The Ninth Circuit acknowledged that its holding was in conflict with decisions from two other federal courts of appeals (the Fourth Circuit and the Eleventh Circuit). And, after the Ninth Circuit denied rehearing en banc, the Supreme Court granted certiorari to resolve this circuit split and determine whether employees of a privately operated prison are subject to suit under Bivens for claimed violations of the constitutional rights of federal prisoners in their care.

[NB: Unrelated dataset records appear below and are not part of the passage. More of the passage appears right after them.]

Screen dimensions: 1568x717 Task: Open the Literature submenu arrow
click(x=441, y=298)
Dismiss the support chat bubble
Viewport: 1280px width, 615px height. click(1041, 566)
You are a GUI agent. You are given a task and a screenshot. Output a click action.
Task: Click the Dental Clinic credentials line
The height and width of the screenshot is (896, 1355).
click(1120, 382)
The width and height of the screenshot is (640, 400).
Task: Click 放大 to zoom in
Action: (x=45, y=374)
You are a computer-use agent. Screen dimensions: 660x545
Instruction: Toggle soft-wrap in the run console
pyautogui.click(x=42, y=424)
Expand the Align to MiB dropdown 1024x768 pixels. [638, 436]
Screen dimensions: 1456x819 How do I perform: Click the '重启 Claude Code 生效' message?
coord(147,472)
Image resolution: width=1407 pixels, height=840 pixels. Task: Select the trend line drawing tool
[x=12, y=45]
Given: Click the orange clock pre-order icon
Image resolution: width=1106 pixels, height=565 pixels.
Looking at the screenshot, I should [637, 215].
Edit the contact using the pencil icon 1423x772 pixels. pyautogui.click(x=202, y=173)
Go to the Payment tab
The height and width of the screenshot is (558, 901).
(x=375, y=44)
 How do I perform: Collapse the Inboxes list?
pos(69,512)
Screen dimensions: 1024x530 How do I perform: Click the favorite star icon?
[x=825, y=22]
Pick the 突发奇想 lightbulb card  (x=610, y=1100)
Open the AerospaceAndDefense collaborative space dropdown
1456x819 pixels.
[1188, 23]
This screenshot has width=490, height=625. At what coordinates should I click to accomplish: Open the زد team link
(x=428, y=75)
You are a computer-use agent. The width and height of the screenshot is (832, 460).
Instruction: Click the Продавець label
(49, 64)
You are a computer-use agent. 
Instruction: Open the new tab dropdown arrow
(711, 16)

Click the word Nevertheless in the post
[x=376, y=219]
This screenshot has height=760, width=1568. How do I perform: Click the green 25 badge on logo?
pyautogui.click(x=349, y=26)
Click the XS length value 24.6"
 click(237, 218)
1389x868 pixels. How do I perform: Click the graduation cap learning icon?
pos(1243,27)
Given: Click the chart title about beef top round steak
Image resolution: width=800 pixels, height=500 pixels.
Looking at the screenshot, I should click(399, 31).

Pollard maintains that this case is on all fours with the Court’s earlier decision in Carlson v. Green, 446 U.S. 14 (1980), holding that Bivens provided a cause of action against federal prison officials for denial of adequate care in violation of the Eighth Amendment. Pollard further maintains that the Court has refused to consider the adequacy of state remedies as a bar to a Bivens remedy, that the attempt to determine their adequacy would create undue burdens and complexities for lower courts, and that, in any event, state remedies are not adequate here.
The Obama Administration has filed an amicus brief in support of the prison-employee petitioners. Like petitioners, it argues that the Ninth Circuit’s decision in this case extends Bivens beyond existing precedent. The Administration contends that because individual employees in a privately run prison, unlike their federal-government-employee counterparts, are subject to liability under state tort law and do not enjoy the protections of qualified immunity, such an extension would have unfair and negative effects on the operation of contract prisons. It also maintains that available state remedies, even if not completely adequate, are sufficient to bar a Bivens remedy.
It goes without saying that the Supreme Court’s decision in Minneci will have significant practical impact in the area of prisoners’ rights. But the import of this case is likely to go well beyond the prison walls. Indeed, given the federal government’s increasing reliance on private contractors not only to run prisons, but also to operate immigration detention centers and to provide numerous services and perform various functions that have traditionally been carried out by the government directly, the Court’s ruling may have wide-reaching implications as to both the future of Bivens and federal constitutional remedies more generally. And while the outcome here remains uncertain, predictions as to the result in Minneci must take into account the Court’s hostility to the Bivens remedy and its refusal to extend Bivens to new circumstances for more than 30 years.
* * * *
These five cases raise important issues of access to justice and, in Jones, a critical question involving the intersection of liberty and security. As with the cases we noted from the Court’s first session, we will follow them with great interest as the Term progresses.
 In Corrections Corp. v. Malesko, the Court reasoned that Bivens liability was intended to deter individual officials from violating constitutional rights and therefore did not entail vicarious liability for the government-contractor corporation for its employees’ alleged misconduct. The Supreme Court did not consider whether the individual employees alleged to have violated constitutional rights had Bivens liability.